The Making of the Earth
You know that the earth goes round the sun and the moon goes round the earth. You know also perhaps that there are several other bodies which, like the earth, go round the sun. All these, including our earth, are called planets of the sun. The moon is called a satellite of the earth because it hangs on to it. The other planets have also got their satellites. The sun and the planets with their satellites form a happy family. This is called the solar system. Solar means belonging to the sun, and the sun being the father of all the planets the whole group is called the solar system.
At night, you see thousands of stars in the sky. Only a few of these are the planets and these are really not called stars at all. Can you distinguish between a planet and a star? The planets are really quite tiny, like our earth, compared to the stars but they look bigger in the sky because they are much nearer to us. Just as the moon, which is really quite a baby, looks so big because it is quite near to us. But the real way to distinguish the stars from the planets is to see if they twinkle or not. Stars twinkle, planets do not. That is because the planets only shine because they get the light of our sun. It is only the sunshine on the planets or the moon that we see. The real stars are like our sun. They shine of themselves because they are very hot and burning. In reality, our sun itself is a star, only it looks bigger as it is nearer and we see it as a great ball of fire.
So then our earth belongs to the family of the sun–the solar system. We think the earth is very big, and it is big compared to our tiny selves. It takes weeks and months to go from one part of it to another even in a fast train or steamer. But although it seems so big to us it is just like a speck of dust hanging in the air. The sun is millions of miles away and the other stars are even further away.
Astronomers, those people who study the stars, tell us that long, long ago the earth and all the planets were part of the sun. The sun was then, as it is now, a mass of flaming matter, terribly hot. Somehow little bits of the sun got loose and they shot out into the air. But they could not wholly get rid of their father, the sun. It was as if a rope was tied to them and they kept whirling round the sun. This strange force, which I have compared to a rope, is something which attracts little things to great. It is the force which makes things fall by their weight. The earth being the biggest thing near us attracts everything we have.
In this way our earth also shot out from the sun. It must have been very hot, with terribly hot gases and air all round it, but as it was very much smaller than the sun it started to cool. The sun also is getting less hot but it will take millions of years to cool down. The earth took much less time to cool. When it was hot, of course, nothing could live on it – no man or animal or plant or tree. Everything would have been burnt up then.

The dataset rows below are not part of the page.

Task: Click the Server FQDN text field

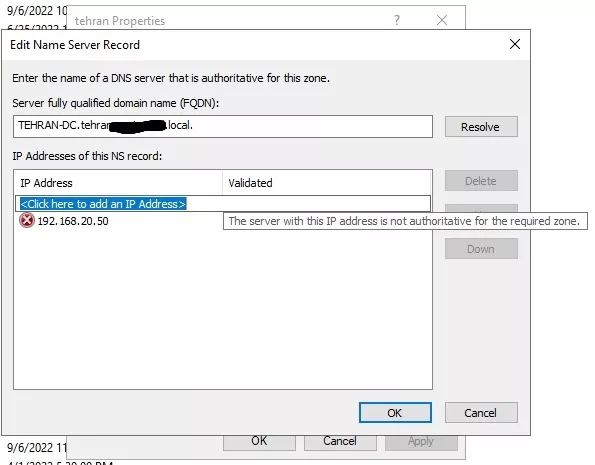Action: (x=223, y=126)
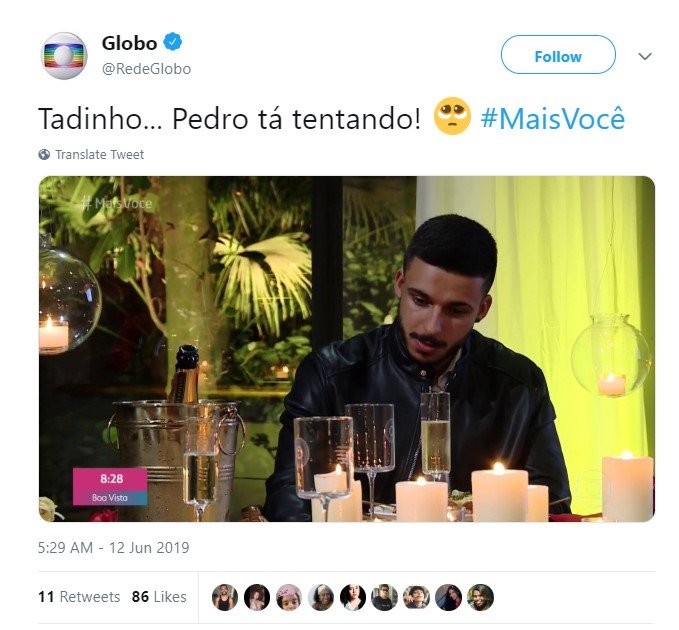679x630 pixels.
Task: Open the embedded tweet image of Pedro
Action: click(x=347, y=349)
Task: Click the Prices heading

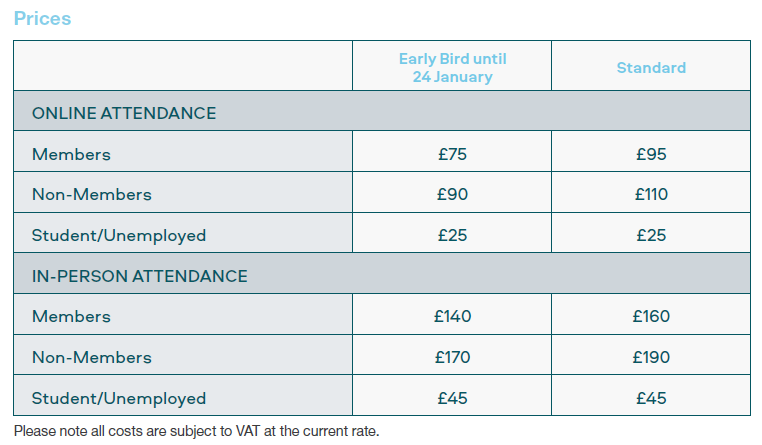Action: pyautogui.click(x=42, y=18)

Just as a bit of the sun shot out and became the earth, so also a bit of the earth shot out and became the moon. Many people think that the moon came out of the great hollow which is now the Pacific Ocean, between America and Japan. So the earth started to cool. It took a long time over it. Gradually, the surface of the earth became cooler although the interior remained very hot. Even now if you go down a coal mine, it becomes hotter and hotter as you go down. Probably if you could go down deep enough inside the earth you would find it red hot. The moon also started to cool, and because it was much smaller than even the earth it cooled more quickly than the earth. It looks delightfully cool, does it not? It is called the 'cold moon'. Perhaps it is full of glaciers and ice fields.
When the earth cooled, all the water vapour in the air condensed into water and probably came down as rain. It must have rained a tremendous lot then. All this water filled the great hollows in the earth, and so the great oceans and seas were formed.
As the earth became cooler and the oceans also became cooler, it became possible for living things to exist on the earth's surface or in the sea. We shall discuss the early beginnings of life in the next letter.